Ya lo pongo yo:

Ha sido un paseo agradable, y Nash y yo vamos ya de vuelta a casa. Antes, en el parque, mi perro ha jugado con otro bichón maltés parecido a él. Se han olido, han saltado, han corrido… es un placer verlo disfrutar así. El tiempo no puede ser mejor: no se ve una nube, y la temperatura es de unos quince grados. Después del parque hemos caminado durante un buen rato, unos cuarenta minutos. Días así no salen todos los días, y conviene aprovecharlos. Un buen paseo, sí… Hasta ahora.
Nash disfruta del paseo.
Mientras camino, sujeto con mi mano derecha la correa que me une a Nash. Él avanza un paso por detrás de mí, a mi derecha, con las orejas hacia atrás y concentrado en el paseo. Está sumiso, buen perro. Esbozando una sonrisa, por mi mente se suceden las imágenes de mi perro jugando en el parque. – Ojalá fueran todos los días así -, pienso. De súbito, un ladrido agudo me borra el gesto de la cara. Como no me lo esperaba, se me ha acelerado el pulso. Busco con la mirada, y encuentro abajo, a la izquierda, un Yorkshire pequeño que se acerca mostrando sus dientes y arrugando el hocico . Me interpongo entre él y Nash. El perro parece poseído, tiene los ojos muy abiertos y no para de ladrar. Nash lo mira curioso, detrás de mí. Una voz surge de entre el grupo de personas que, de pie, toma algo en la terraza del bar. – ¡Déjaloooooooo! ¡Pobreciiitoo! – Es una señora que parece superar los cincuenta años. – ¡¡¡Oooyeeee!!! – Su voz estridente me taladra el oído. El Yorkshire la mira, y aprovecho ese despiste para pegar un tirón de la correa y reemprender la marcha.
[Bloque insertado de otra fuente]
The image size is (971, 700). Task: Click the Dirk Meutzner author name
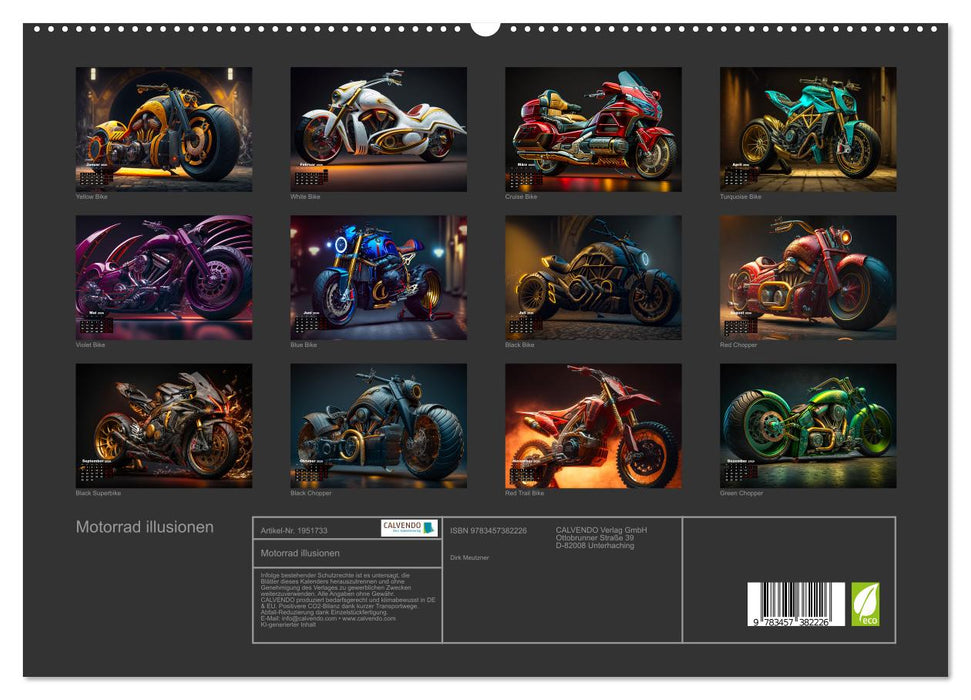tap(470, 557)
Vuelvo a estar tranquilo. – El incidente de todos los días – me digo. A medida que avanzamos, oigo cada vez más lejanos los ladridos del Yorkshire. Pero otro ‘conflicto‘ se acerca a unos quince metros. Un perro cuya raza no identifico, una mezcla, un ratonero de tamaño medio, tira de la correa de su ‘amo’ con sus ojos clavados en Nash. Aunque es tirando a pequeño, el can parece tener una fuerza brutal, a juzgar por cómo arrastra al hombre que lo sigue. El señor, de unos sesenta años, aguanta como puede las acometidas de su mascota, con el brazo estirado y la cabeza hacia atrás, como si de una cuadriga romana se tratara. Viendo el panorama, decido echarme a la derecha y pasar sin tan siquiera mirar a la pareja. Aun así, al pasar a su altura escucho los gruñidos amenazantes del perro y la respuesta de su dueño – ¡Veeenga, no te pongas pesado! -.
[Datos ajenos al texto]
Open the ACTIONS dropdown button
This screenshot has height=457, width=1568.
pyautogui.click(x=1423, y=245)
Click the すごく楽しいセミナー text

Sacudo la cabeza. – No hay manera -. Pero vivimos justo al lado, y no nos dará tiempo a presenciar otro intento de ataque canino. ¿O sí? A punto de entrar en el portal, escucho a lo lejos ladridos, gruñidos, lloriqueos… Me asomo y veo a los dos perros que me he cruzado enfrascados en una lucha sin cuartel. Los dueños, congestionados, los separan como pueden, mientras los canes no dejan de mostrarse los dientes. – ¡Qué cosa más rara! ¿Qué les habrá pasado? – dice el hombre. – ¡Maaalo! ¡Eres maaaalo! – le dice la señora de la voz aguda al Yorkshire, esgrimiendo el dedo índice como si corrigiera a un niño.
Moraleja: pues que estoy harto de la gente que no educa a sus perros. – ¿Es macho? ¿Es hembra? – preguntan muchos, ¿Y qué más da? Si tu perro está equilibrado no tiene por qué atacar al resto, sea macho, hembra o hermafrodita. Los perros necesitan normas y ejercicio, y no les hacemos ningún favor tratándolos como a niños. Son perros. Y para mí, querer a un perro es dejarle que sea eso: un perro.